(Work to be completed):
Everything in the records below should be set down again, word for word.

(Material supplied):
= Beginning of Section =
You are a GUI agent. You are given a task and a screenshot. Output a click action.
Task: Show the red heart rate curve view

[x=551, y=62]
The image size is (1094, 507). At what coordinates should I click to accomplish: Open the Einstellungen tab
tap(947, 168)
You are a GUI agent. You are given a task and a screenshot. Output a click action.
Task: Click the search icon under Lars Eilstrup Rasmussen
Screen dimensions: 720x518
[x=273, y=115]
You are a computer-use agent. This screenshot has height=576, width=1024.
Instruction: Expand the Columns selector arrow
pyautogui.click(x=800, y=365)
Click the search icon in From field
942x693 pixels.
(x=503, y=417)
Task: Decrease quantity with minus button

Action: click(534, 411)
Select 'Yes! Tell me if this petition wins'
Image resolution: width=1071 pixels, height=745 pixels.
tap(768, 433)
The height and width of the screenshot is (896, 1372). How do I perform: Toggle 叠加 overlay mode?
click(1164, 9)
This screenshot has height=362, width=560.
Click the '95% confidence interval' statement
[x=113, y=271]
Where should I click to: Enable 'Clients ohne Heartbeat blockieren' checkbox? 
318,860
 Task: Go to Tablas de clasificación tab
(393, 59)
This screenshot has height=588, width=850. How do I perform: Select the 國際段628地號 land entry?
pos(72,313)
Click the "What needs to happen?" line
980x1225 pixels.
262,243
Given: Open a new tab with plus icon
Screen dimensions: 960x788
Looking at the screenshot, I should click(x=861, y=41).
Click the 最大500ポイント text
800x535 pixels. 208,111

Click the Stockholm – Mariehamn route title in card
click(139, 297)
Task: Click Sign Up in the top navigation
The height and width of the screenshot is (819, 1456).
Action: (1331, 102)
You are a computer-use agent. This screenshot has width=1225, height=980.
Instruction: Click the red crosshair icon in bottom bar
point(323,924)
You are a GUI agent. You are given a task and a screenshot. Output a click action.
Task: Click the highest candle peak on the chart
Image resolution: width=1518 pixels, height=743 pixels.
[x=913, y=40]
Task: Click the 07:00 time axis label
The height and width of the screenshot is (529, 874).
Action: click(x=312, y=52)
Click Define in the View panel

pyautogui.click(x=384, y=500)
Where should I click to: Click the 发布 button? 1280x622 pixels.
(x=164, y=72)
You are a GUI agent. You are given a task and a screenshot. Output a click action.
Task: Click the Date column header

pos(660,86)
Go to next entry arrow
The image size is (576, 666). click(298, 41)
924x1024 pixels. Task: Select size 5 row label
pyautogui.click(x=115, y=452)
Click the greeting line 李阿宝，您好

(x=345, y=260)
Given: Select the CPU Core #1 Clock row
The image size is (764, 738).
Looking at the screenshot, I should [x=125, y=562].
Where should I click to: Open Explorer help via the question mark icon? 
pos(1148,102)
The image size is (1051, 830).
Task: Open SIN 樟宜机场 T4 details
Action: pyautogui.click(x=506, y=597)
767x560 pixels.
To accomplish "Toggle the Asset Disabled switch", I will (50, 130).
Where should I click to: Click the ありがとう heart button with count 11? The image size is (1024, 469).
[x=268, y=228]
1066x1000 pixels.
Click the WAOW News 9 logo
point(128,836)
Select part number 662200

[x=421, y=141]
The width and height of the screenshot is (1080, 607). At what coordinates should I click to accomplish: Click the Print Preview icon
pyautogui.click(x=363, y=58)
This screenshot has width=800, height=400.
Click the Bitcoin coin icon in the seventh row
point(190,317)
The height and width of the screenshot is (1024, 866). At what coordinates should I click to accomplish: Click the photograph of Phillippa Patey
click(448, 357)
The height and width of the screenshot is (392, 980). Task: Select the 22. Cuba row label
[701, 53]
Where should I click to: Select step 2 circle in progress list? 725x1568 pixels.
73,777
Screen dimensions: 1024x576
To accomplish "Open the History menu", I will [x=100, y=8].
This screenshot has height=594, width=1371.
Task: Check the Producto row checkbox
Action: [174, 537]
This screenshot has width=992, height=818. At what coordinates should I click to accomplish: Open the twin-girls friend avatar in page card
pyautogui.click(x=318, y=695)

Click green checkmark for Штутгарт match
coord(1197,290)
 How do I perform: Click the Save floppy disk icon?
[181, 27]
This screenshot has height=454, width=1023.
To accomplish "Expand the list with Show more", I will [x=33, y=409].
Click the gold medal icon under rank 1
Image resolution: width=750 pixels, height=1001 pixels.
= End of Section =
(Output):
You are a GUI agent. You are given a task and a screenshot. Output a click action.
Task: Show the red heart rate curve view

[x=551, y=62]
The image size is (1094, 507). At what coordinates should I click to accomplish: Open the Einstellungen tab
tap(947, 168)
You are a GUI agent. You are given a task and a screenshot. Output a click action.
Task: Click the search icon under Lars Eilstrup Rasmussen
Screen dimensions: 720x518
[x=273, y=115]
You are a computer-use agent. This screenshot has height=576, width=1024.
Instruction: Expand the Columns selector arrow
pyautogui.click(x=800, y=365)
Click the search icon in From field
942x693 pixels.
(x=503, y=417)
Task: Decrease quantity with minus button

Action: click(534, 411)
Select 'Yes! Tell me if this petition wins'
Image resolution: width=1071 pixels, height=745 pixels.
tap(768, 433)
The height and width of the screenshot is (896, 1372). How do I perform: Toggle 叠加 overlay mode?
click(1164, 9)
This screenshot has height=362, width=560.
Click the '95% confidence interval' statement
[x=113, y=271]
Where should I click to: Enable 'Clients ohne Heartbeat blockieren' checkbox? 
318,860
 Task: Go to Tablas de clasificación tab
(393, 59)
This screenshot has height=588, width=850. How do I perform: Select the 國際段628地號 land entry?
pos(72,313)
Click the "What needs to happen?" line
980x1225 pixels.
262,243
Given: Open a new tab with plus icon
Screen dimensions: 960x788
Looking at the screenshot, I should click(x=861, y=41).
Click the 最大500ポイント text
800x535 pixels. 208,111

Click the Stockholm – Mariehamn route title in card
click(139, 297)
Task: Click Sign Up in the top navigation
The height and width of the screenshot is (819, 1456).
Action: (1331, 102)
You are a computer-use agent. This screenshot has width=1225, height=980.
Instruction: Click the red crosshair icon in bottom bar
point(323,924)
You are a GUI agent. You are given a task and a screenshot. Output a click action.
Task: Click the highest candle peak on the chart
Image resolution: width=1518 pixels, height=743 pixels.
[x=913, y=40]
Task: Click the 07:00 time axis label
The height and width of the screenshot is (529, 874).
Action: click(x=312, y=52)
Click Define in the View panel

pyautogui.click(x=384, y=500)
Where should I click to: Click the 发布 button? 1280x622 pixels.
(x=164, y=72)
You are a GUI agent. You are given a task and a screenshot. Output a click action.
Task: Click the Date column header

pos(660,86)
Go to next entry arrow
The image size is (576, 666). click(298, 41)
924x1024 pixels. Task: Select size 5 row label
pyautogui.click(x=115, y=452)
Click the greeting line 李阿宝，您好

(x=345, y=260)
Given: Select the CPU Core #1 Clock row
The image size is (764, 738).
Looking at the screenshot, I should [x=125, y=562].
Where should I click to: Open Explorer help via the question mark icon? 
pos(1148,102)
The image size is (1051, 830).
Task: Open SIN 樟宜机场 T4 details
Action: pyautogui.click(x=506, y=597)
767x560 pixels.
To accomplish "Toggle the Asset Disabled switch", I will (50, 130).
Where should I click to: Click the ありがとう heart button with count 11? The image size is (1024, 469).
[x=268, y=228]
1066x1000 pixels.
Click the WAOW News 9 logo
point(128,836)
Select part number 662200

[x=421, y=141]
The width and height of the screenshot is (1080, 607). At what coordinates should I click to accomplish: Click the Print Preview icon
pyautogui.click(x=363, y=58)
This screenshot has width=800, height=400.
Click the Bitcoin coin icon in the seventh row
point(190,317)
The height and width of the screenshot is (1024, 866). At what coordinates should I click to accomplish: Click the photograph of Phillippa Patey
click(448, 357)
The height and width of the screenshot is (392, 980). Task: Select the 22. Cuba row label
[701, 53]
Where should I click to: Select step 2 circle in progress list? 725x1568 pixels.
73,777
Screen dimensions: 1024x576
To accomplish "Open the History menu", I will [x=100, y=8].
This screenshot has height=594, width=1371.
Task: Check the Producto row checkbox
Action: [174, 537]
This screenshot has width=992, height=818. At what coordinates should I click to accomplish: Open the twin-girls friend avatar in page card
pyautogui.click(x=318, y=695)

Click green checkmark for Штутгарт match
coord(1197,290)
 How do I perform: Click the Save floppy disk icon?
[181, 27]
This screenshot has height=454, width=1023.
To accomplish "Expand the list with Show more", I will [x=33, y=409].
Click the gold medal icon under rank 1
Image resolution: width=750 pixels, height=1001 pixels.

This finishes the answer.